### Work required
Repeat every line of the entries below word for word, leaving out the pictures.

[Entries on where items appear]
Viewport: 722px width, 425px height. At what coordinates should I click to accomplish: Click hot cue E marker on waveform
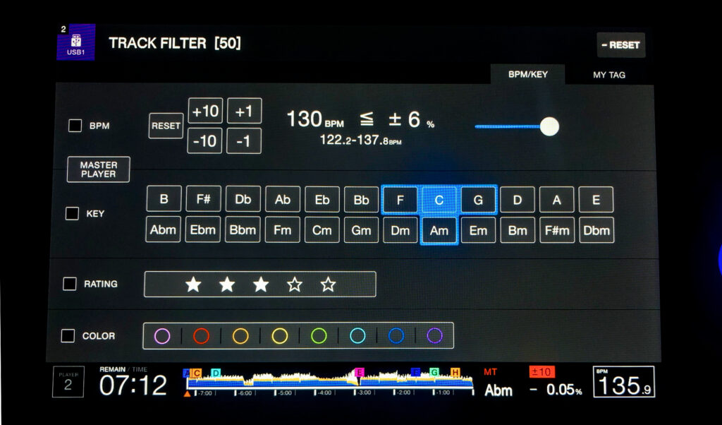pyautogui.click(x=360, y=372)
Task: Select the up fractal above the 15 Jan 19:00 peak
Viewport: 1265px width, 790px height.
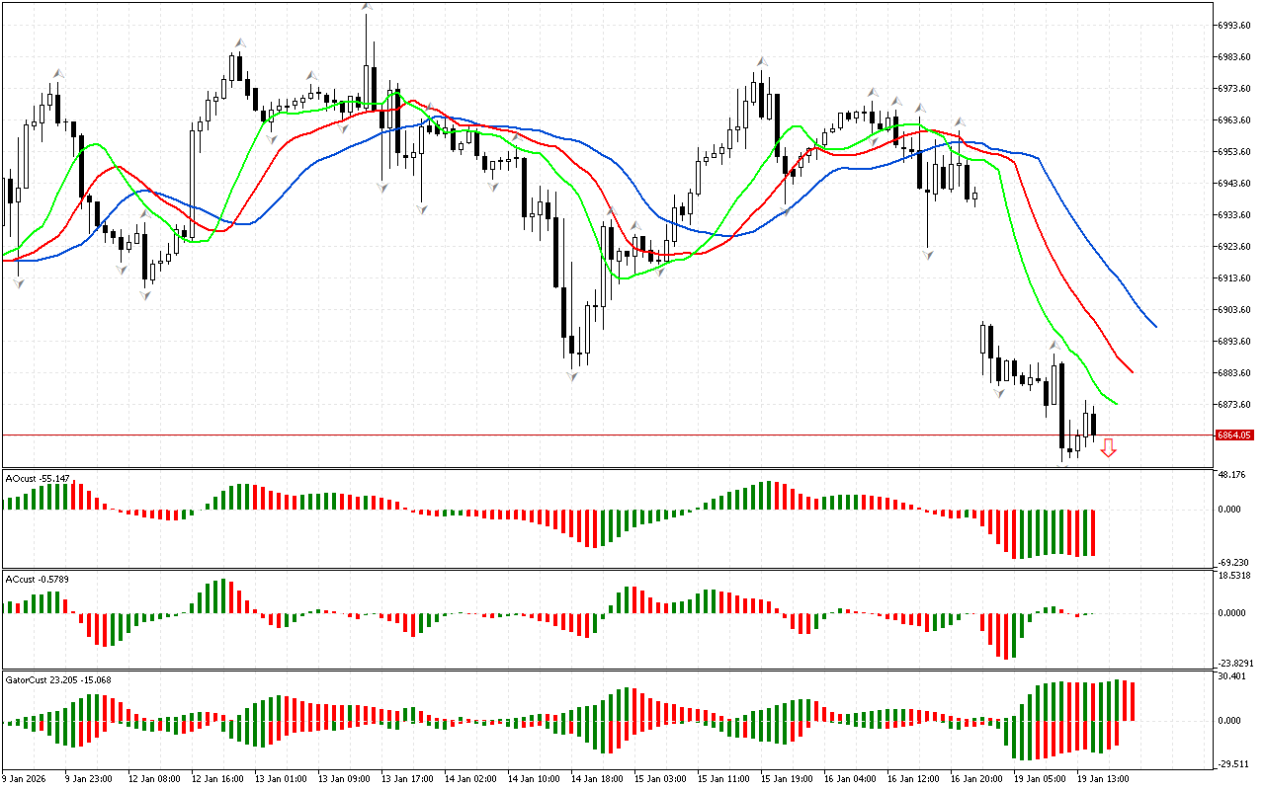Action: 762,61
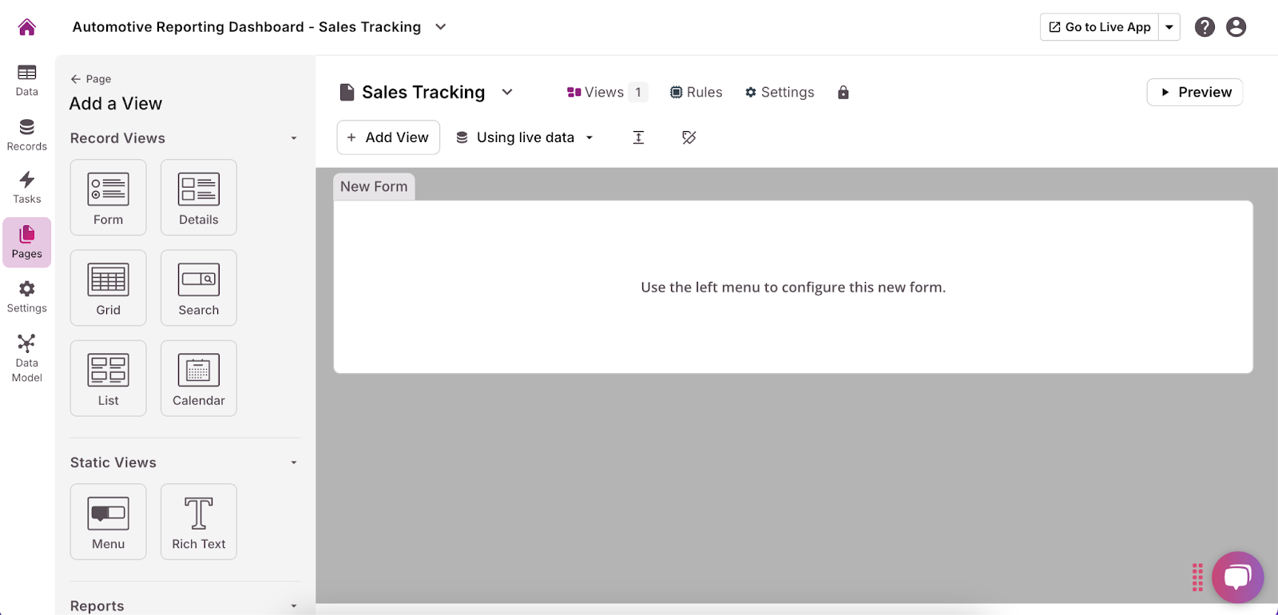Select the New Form tab

click(374, 187)
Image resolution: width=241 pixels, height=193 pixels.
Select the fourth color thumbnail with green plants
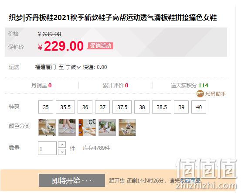tap(107, 128)
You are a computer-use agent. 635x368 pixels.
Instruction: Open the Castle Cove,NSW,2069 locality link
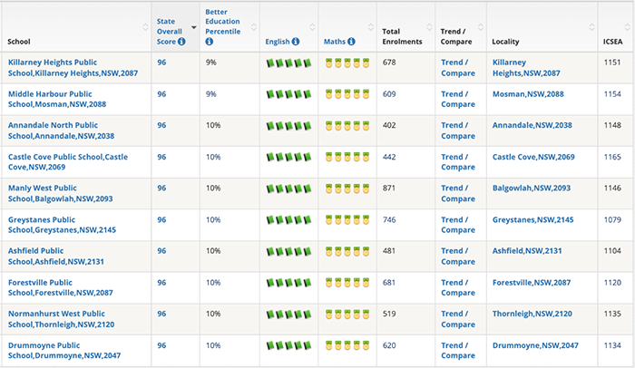tap(533, 157)
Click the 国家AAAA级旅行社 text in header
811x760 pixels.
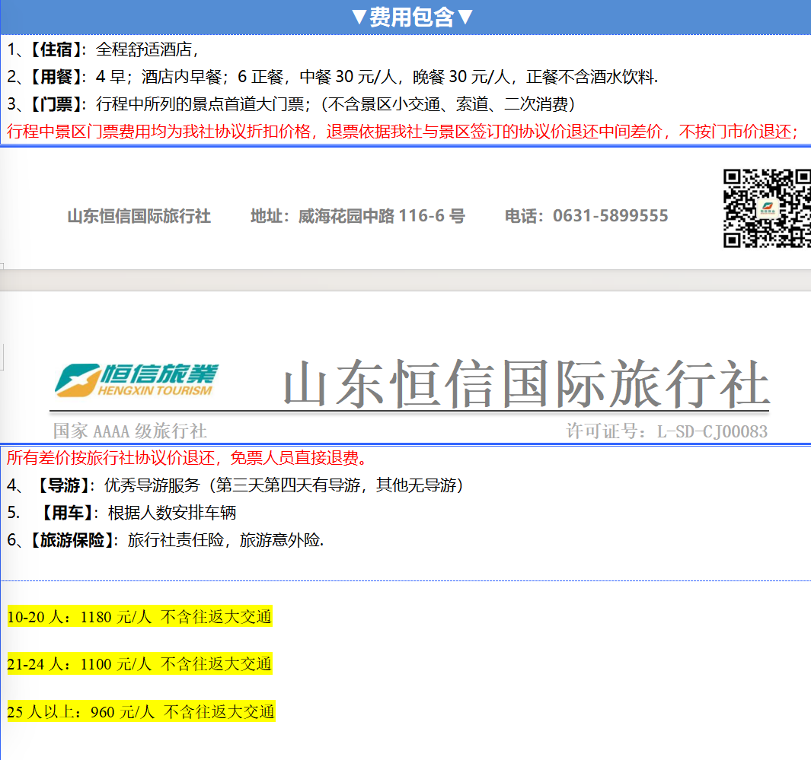coord(130,431)
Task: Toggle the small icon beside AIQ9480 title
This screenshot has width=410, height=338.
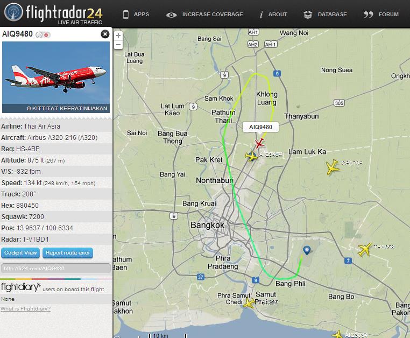Action: [43, 34]
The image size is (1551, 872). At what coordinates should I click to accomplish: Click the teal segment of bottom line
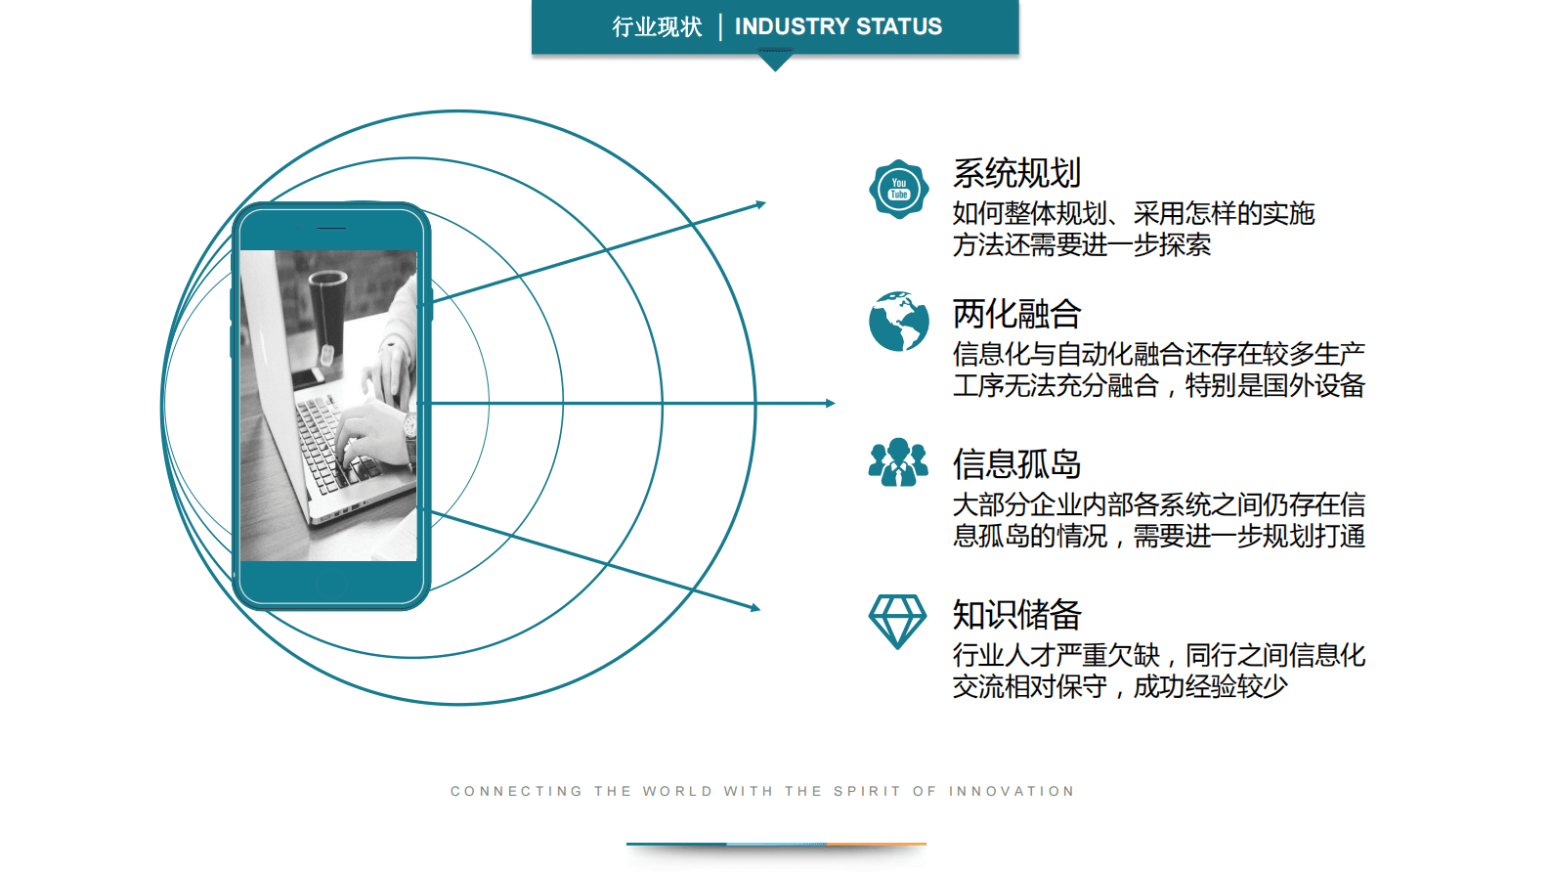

### Complete output
Viewport: 722px width, 425px height. At what coordinates should I click to accomplish: Click hot cue E marker on waveform
pyautogui.click(x=360, y=372)
Task: Select the up fractal above the 15 Jan 19:00 peak
Viewport: 1265px width, 790px height.
Action: 762,61
Select the New Form tab

click(374, 187)
Image resolution: width=241 pixels, height=193 pixels.
Select the fourth color thumbnail with green plants
tap(107, 128)
You are a computer-use agent. 635x368 pixels.
Instruction: Open the Castle Cove,NSW,2069 locality link
tap(533, 157)
Click the 国家AAAA级旅行社 text in header
811x760 pixels.
coord(130,431)
Task: Toggle the small icon beside AIQ9480 title
This screenshot has width=410, height=338.
Action: [43, 34]
The image size is (1551, 872). At what coordinates should I click to accomplish: Click the teal segment of bottom line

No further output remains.